**DATA ENTRIES:**
----

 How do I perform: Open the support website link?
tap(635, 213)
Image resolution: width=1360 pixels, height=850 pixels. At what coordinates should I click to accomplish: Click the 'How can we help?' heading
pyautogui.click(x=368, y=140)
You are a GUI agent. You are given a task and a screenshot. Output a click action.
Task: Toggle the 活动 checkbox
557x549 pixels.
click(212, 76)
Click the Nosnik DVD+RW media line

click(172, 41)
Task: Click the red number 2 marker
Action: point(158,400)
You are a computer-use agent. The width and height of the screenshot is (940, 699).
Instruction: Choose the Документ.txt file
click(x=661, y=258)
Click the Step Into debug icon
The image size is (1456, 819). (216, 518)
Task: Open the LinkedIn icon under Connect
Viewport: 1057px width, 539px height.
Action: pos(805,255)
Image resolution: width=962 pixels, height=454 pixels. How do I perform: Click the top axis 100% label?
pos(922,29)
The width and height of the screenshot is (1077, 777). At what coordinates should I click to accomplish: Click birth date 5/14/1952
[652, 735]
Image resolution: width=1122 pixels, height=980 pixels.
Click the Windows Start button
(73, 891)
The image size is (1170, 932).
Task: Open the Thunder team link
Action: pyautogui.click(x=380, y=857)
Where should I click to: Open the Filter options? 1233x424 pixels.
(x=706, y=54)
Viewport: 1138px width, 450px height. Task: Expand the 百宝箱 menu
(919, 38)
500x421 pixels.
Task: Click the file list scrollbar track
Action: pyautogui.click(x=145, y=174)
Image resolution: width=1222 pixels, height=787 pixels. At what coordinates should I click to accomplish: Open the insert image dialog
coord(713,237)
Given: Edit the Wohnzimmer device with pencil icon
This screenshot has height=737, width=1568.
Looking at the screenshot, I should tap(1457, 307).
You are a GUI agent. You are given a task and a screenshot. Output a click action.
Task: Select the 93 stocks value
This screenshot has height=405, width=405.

----

**WHAT IS NEEDED:**
Pull out every line of the items that contains the word "screenshot", copying each one in full.

**RESPONSE TO THIS TASK:**
You are a GUI agent. You are given a task and a screenshot. Output a click action.
You are a computer-use agent. The width and height of the screenshot is (940, 699).
The width and height of the screenshot is (1077, 777). At what coordinates should I click to accomplish: Click birth date 5/14/1952
This screenshot has height=737, width=1568.
Looking at the screenshot, I should tap(1457, 307).
You are a GUI agent. You are given a task and a screenshot. Output a click action.
This screenshot has height=405, width=405.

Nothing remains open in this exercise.